BEGIN

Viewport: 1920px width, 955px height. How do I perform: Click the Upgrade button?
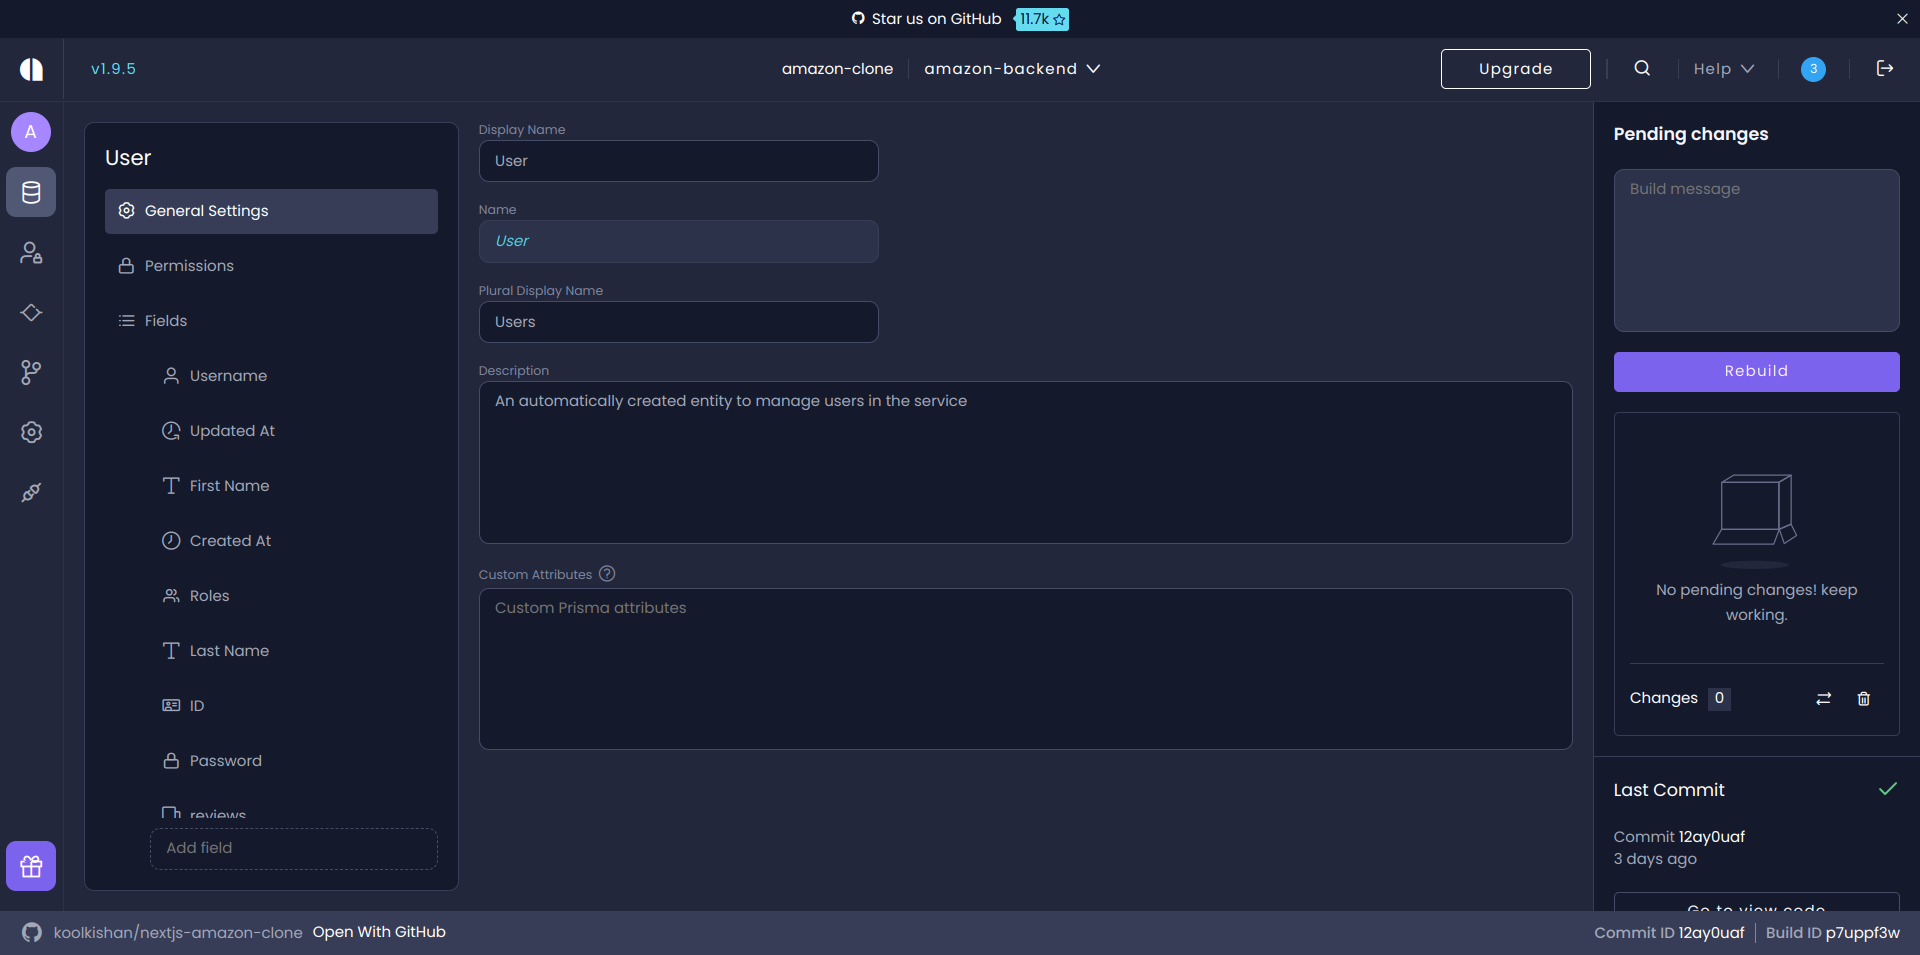1515,68
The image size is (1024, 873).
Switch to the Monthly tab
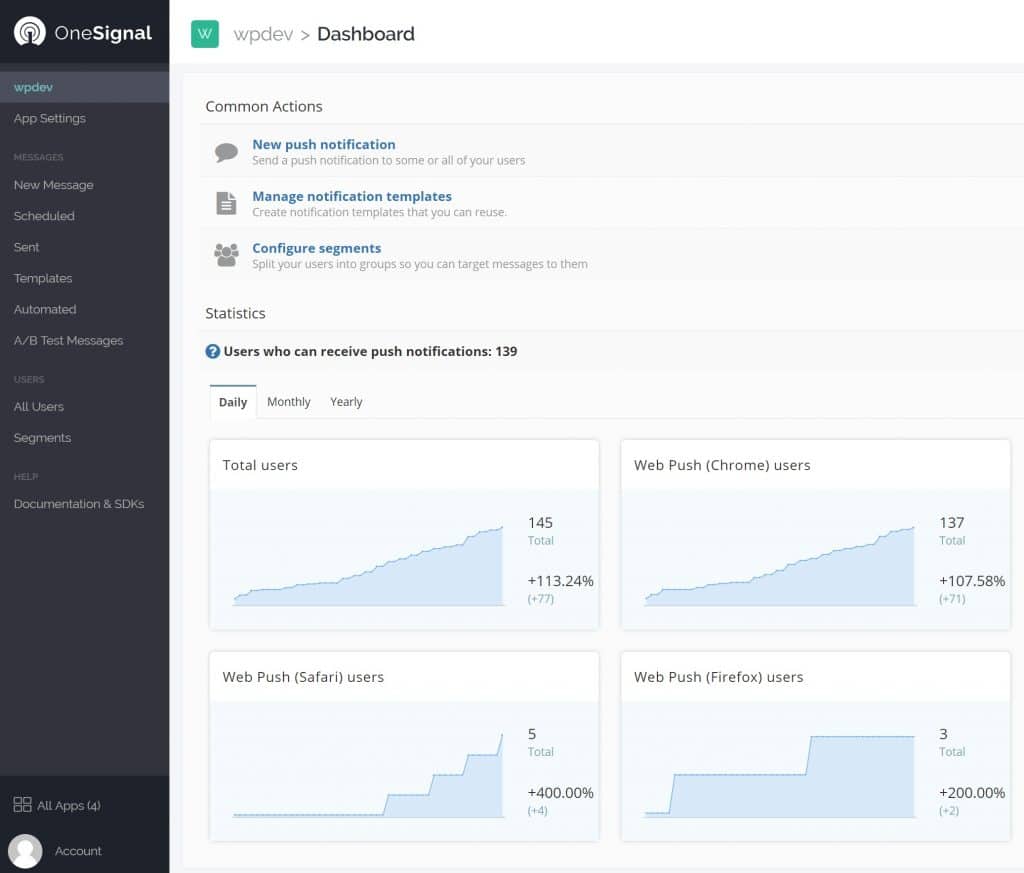(288, 401)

END

• **WHAT THE EXERCISE ASKS**:
Can you copy the records from the line containing "The image size is (1024, 873)." through their end, swapping "Monthly" for "Yearly" and changing nothing else? Leave the pictures out.

• **THE SOLUTION**:
The image size is (1024, 873).
Switch to the Yearly tab
(288, 401)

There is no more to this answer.